3. Flink Operators

Flink, like Spark, is a unified processing framework that supports both batch processing (DataSet) and stream processing (DataStream). This guide divides Flink operators into two main categories: DataSet Operators (for batch processing) and DataStream Operators (for stream processing).

DataSet Operators (Batch Processing)

1. Source Operators

1.1 fromCollection

Reads data from a local collection.

val env = ExecutionEnvironment.getExecutionEnvironment
val textDataSet: DataSet[String] = env.fromCollection(
  List("1,张三", "2,李四", "3,王五", "4,赵六")
)
readTextFile

Reads data from a file.

val textDataSet: DataSet[String] = env.readTextFile("/data/a.txt")
Recursive File Enumeration

Reads all files in a directory, including subdirectories.

val parameters = new Configuration
parameters.setBoolean("recursive.file.enumeration", true)
val file = env.readTextFile("/data").withParameters(parameters)
Reading Compressed Files

Flink can automatically recognize and decompress certain file types (e.g., .gz, .bz2).

val file = env.readTextFile("/data/file.gz")

Transformation Operators

Setup Example
val env = ExecutionEnvironment.getExecutionEnvironment
val textDataSet: DataSet[String] = env.fromCollection(
  List("张三,1", "李四,2", "王五,3", "张三,4")
)
map

Transforms each element in the DataSet.

case class User(name: String, id: String)
val userDataSet: DataSet[User] = textDataSet.map { text =>
  val fieldArr = text.split(",")
  User(fieldArr(0), fieldArr(1))
}
userDataSet.print()
flatMap

Transforms each element into 0...n elements.

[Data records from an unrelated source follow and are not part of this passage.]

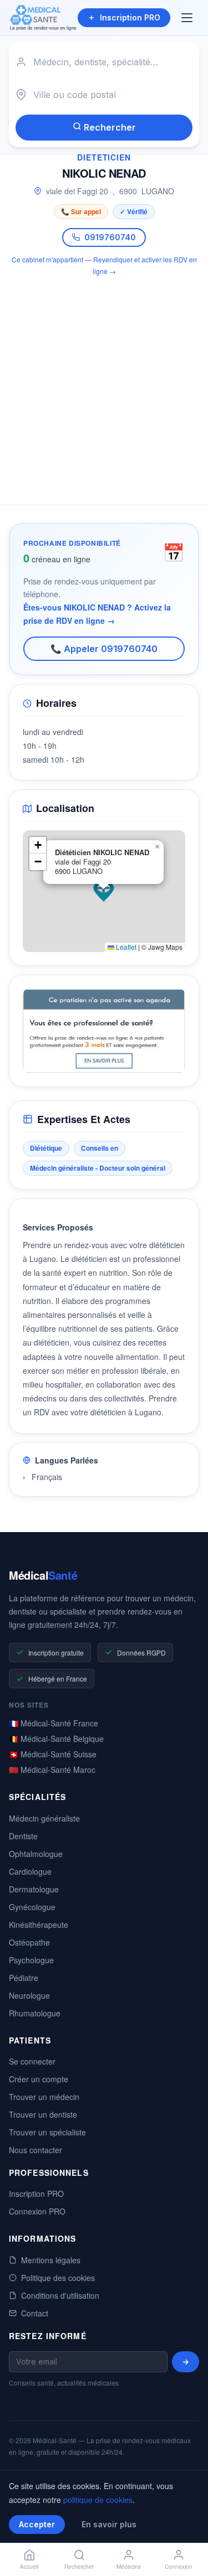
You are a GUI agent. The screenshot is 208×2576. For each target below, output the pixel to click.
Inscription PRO (130, 17)
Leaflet (125, 946)
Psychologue (31, 1959)
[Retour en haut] (187, 2530)
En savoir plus (109, 2524)
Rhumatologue (34, 2013)
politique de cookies (98, 2499)
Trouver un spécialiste (47, 2132)
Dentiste (23, 1836)
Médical (43, 1575)
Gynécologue (32, 1906)
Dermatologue (34, 1889)
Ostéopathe (29, 1942)
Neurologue (29, 1995)
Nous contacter (35, 2149)
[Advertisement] (104, 384)
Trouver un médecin (44, 2096)
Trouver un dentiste (43, 2114)
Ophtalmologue (36, 1853)
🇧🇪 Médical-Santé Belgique (56, 1738)
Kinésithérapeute (38, 1924)
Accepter (37, 2524)
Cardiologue (30, 1871)
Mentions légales (50, 2259)
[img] (104, 891)
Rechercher (109, 127)
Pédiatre (23, 1977)
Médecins (128, 2566)
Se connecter (32, 2061)
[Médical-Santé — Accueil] (43, 17)
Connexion (178, 2566)
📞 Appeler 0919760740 (104, 648)
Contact (34, 2313)
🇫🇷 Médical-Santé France (53, 1723)
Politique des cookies (58, 2277)
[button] (104, 891)
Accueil (29, 2566)
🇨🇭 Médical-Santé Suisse (53, 1754)
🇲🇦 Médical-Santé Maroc (52, 1769)
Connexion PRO (37, 2211)
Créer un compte (38, 2078)
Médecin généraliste (44, 1818)
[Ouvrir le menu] (188, 18)
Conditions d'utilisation (60, 2295)
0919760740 (110, 237)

val result = textDataSet.flatMap(line => line)
  .groupBy(0) // Group by the first element
  .sum(1)     // Aggregate the second element
result.print()
mapPartition

Applies a transformation to all elements in a partition.

val result: DataSet[User] = textDataSet.mapPartition { lines =>
  lines.map(index => User(index._1, index._2))
}
result.print()
filter

Filters elements that meet certain conditions.

val source: DataSet[String] = env.fromElements("java", "scala", "java")
val filter: DataSet[String] = source.filter(line => line.contains("java"))
filter.print()
reduce

Aggregates elements within a DataSet or group.

val source = env.fromElements(("java", 1), ("scala", 1), ("java", 1))
val reduceData = source.groupBy(0).reduce((x, y) => (x._1, x._2 + y._2))
reduceData.print()
reduceGroup

Optimized version of reduce for grouped aggregation.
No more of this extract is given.